What’s a Professional Employer Organization?

Learn the ins and outs of exactly what a Professional Employer Organization is.

If you think that the PEO definition stops at a payroll services provider, you are missing most of the fundamental services that a Professional Employer Organization (PEO) offers.

In fact, using a PEO partner properly helps small businesses grow faster with better retention. If you are thinking about taking your business to the next level as a small business owner, consider how a PEO can help you.

Companies that grow too fast without the proper planning and resources find themselves growing themselves into problems. Problems could be with compliance, being inundated with on-boarding or just not able to properly manage the growth effectively.

A PEO is a third-party provider that works as a partner to help the business grow with the right human resources and infrastructure in place. This eliminates many of the common problems with growing and scaling a business.

What a PEO Is

A PEO is a human resources services provider, not just a payroll or a temporary staffing company. Professional Employer Organizations (PEOs) is a business that serves as an employee of record for client companies’ employees. Client companies then lease back their employees. Leasing employees back to the company allows the PEO to price services based on economies of scale.

Why not just hire direct?

It would seem easier to hire and control your own employment process. However, costs and legal constraints are a significant reason business owners either elect to not offer employee benefits or seek the aid of a PEO partner.

Many small and mid-sized business owners either can’t afford to administer or don’t want the hassle of dealing with the complex set of rules and regulations involved in managing employees.

While payroll providers are a common cost-effective human resources outsourcing strategy, the PEO structure takes payroll and all other HR tasks off the hands of business owners. From payroll processing to workers’ compensation compliance, the PEO serves as the employer of record. By doing this, they also take the primary liability away from the client company.

Federal Employment Taxes Liability for Errors

When you own a business, there is no excuse for naivety or ignorance. Even if you don’t know what the rules are, you are responsible for following them.

Should an employer delegate tasks such as paying payroll taxes, to a subordinate, when the employer is still responsible for making sure it is done correctly?  

Failure to properly pay federal employment taxes is punishable by paying the taxes, paying up to $10,000 in fines or five years in prison for a felony charge. This debt is not dischargeable by bankruptcy proceedings either.

When working with a PEO, the client company’s liability is reduced because the PEO provider becomes the employer of record. A business owner will still want to keep an eye on what is being paid in the event that an error does occur but should be able to trust the PEO services company he partners with.

People working in an office on computers.

People working in an office on computers.

How Employee Leasing Works

Because the PEO is the employer of record, the business needs to lease the employees back from the PEO.

Employee leasing isn’t as complicated as it may seem. The client company (aka small business owner) creates a job description for a position that needs to be filled. This is then posted through normal business recruitment channels. If the client company is new to the PEO, it will want to confirm the benefits options and pricing per new employee.

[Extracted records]
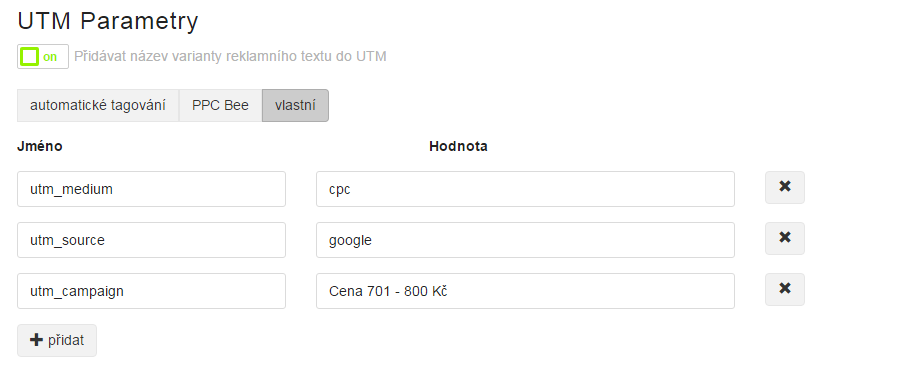The width and height of the screenshot is (924, 369).
Task: Toggle off the ad variant name switch
Action: (x=43, y=57)
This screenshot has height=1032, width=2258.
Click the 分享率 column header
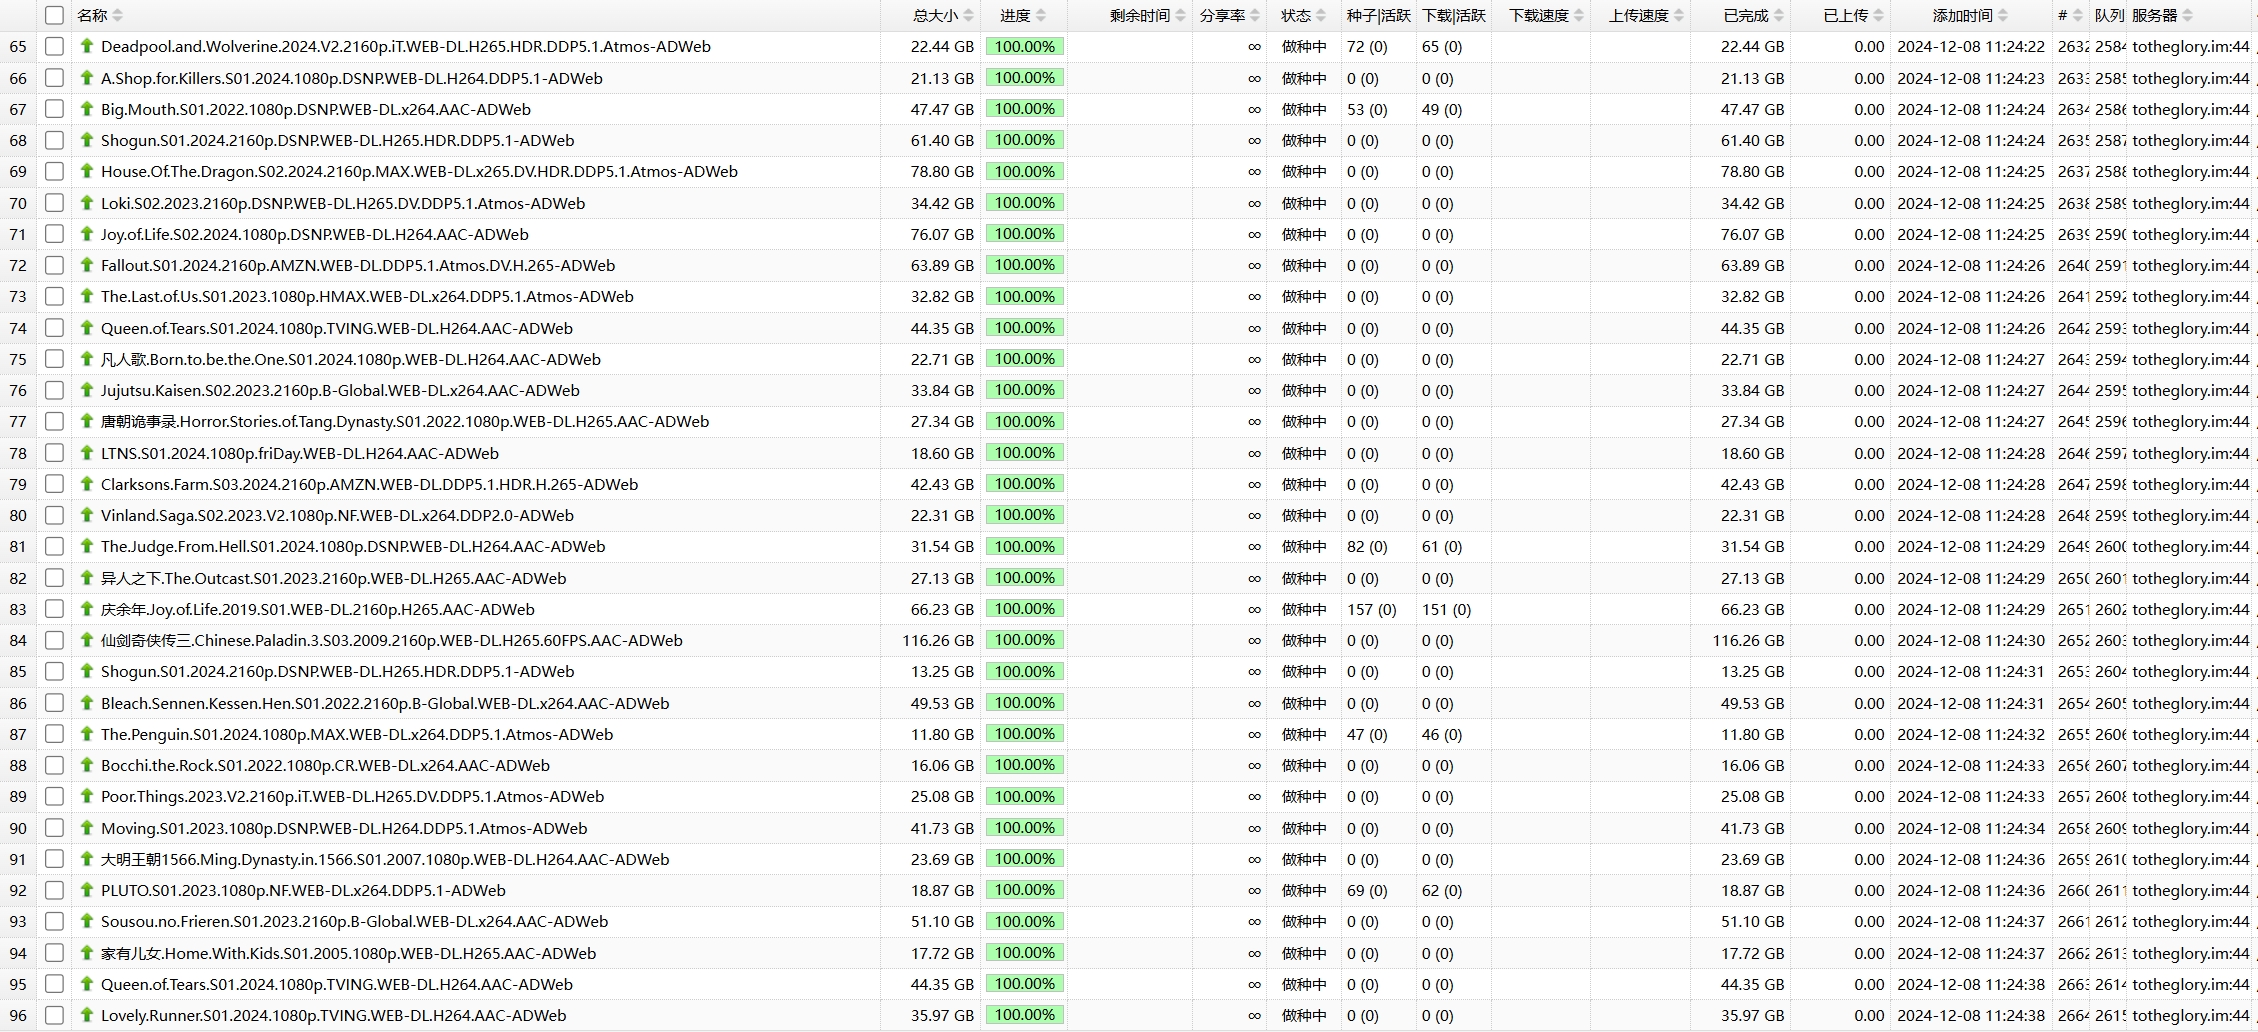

Complete the following:
1 - In the article on professional employer organizations, what is the largest fine for failing to properly pay federal employment taxes?
2 - Repeat the article on professional employer organizations between "In fact, using" and "can help you.", inclusive.
3 - Carry on the article on professional employer organizations from the point where it stops.
These records come from a separate source, not from the article on professional employer organizations.

Final results:
1 - Up to $10,000.

2 -
In fact, using a PEO partner properly helps small businesses grow faster with better retention. If you are thinking about taking your business to the next level as a small business owner, consider how a PEO can help you.

3 -
The client company goes through the recruitment process as it would if it were going to be the employer of record. The offer is made to the new recruit and upon acceptance the PEO onboard the new hire with all payroll and benefits details. This is usually done via a self-service online portal and designated customer service point of contact to answer specific questions.

From the perspective of the new employee, the portal serves as the backend resource to access all his human resources information. He is able to change bank information, view paychecks, update life insurance beneficiaries, and access documents if he needs proof of employment for things like a home loan. The PEO portal gives employees immediate access to all relevant employment information reducing the need to impose on managers and company owners.

Rope tied around a floatation device.

Rope tied around a floatation device.

Benefits of PEOs

There are many benefits small and mid-sized businesses get when working with a Professional Employer Organization. One of the biggest benefits is reducing the headache of dealing with the compliance heavy details of payroll, taxes and record-keeping. Small business owners can eliminate the pain associated with this administrative task and focus on building their business through revenue generating tasks.

Using a PEO is also cost-effective for employee benefits such as health insurance and retirement benefits. Because the PEO has many clients, it has power in numbers. When it comes to health insurance, the power of numbers usually results in spreading risk across a bigger pool that reduces the costs to specific individuals. That means money savings to small business owners.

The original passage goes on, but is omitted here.